Problem to solve:
Within the entries that follow, show each line where the word "folder" occurs.

Exercise materials:
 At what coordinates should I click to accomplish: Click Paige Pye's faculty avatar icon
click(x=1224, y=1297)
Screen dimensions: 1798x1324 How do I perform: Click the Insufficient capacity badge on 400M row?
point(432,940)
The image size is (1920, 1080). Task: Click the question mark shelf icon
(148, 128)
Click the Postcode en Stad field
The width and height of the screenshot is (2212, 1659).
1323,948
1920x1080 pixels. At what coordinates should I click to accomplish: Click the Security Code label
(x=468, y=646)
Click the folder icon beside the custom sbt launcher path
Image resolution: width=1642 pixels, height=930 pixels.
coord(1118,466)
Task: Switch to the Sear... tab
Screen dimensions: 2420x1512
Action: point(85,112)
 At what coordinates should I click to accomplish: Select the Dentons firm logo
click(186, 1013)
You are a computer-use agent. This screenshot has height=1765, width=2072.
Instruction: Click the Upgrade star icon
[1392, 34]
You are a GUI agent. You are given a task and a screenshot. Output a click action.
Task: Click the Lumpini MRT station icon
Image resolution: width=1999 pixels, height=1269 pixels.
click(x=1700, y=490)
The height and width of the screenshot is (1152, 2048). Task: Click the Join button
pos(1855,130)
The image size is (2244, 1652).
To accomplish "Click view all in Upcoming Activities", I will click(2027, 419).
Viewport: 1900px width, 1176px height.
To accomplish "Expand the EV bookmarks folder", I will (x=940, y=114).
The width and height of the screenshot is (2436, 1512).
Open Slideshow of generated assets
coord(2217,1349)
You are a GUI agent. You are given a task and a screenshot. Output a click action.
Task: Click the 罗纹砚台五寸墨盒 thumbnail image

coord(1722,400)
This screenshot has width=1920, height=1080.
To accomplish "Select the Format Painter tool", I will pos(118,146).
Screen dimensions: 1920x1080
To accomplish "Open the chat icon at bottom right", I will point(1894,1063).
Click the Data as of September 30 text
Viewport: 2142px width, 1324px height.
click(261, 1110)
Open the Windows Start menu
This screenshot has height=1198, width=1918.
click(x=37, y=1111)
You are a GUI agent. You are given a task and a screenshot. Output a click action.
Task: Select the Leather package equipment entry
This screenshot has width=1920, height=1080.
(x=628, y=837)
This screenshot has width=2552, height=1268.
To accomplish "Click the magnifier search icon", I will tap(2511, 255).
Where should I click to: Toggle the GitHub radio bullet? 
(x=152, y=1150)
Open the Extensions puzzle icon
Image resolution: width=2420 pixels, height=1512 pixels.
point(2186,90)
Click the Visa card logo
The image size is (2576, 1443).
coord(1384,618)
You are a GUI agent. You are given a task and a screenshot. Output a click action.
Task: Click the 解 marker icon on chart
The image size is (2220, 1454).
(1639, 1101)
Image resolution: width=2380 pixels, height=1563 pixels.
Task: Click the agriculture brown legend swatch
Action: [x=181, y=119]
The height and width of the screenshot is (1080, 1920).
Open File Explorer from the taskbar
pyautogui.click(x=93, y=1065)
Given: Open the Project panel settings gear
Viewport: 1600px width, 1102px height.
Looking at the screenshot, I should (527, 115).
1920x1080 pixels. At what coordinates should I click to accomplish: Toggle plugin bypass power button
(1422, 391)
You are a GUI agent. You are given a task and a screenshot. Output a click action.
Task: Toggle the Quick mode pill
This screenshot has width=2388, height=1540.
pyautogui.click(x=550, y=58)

Task answer:
Click the folder icon beside the custom sbt launcher path
To accomplish "Expand the EV bookmarks folder", I will (x=940, y=114).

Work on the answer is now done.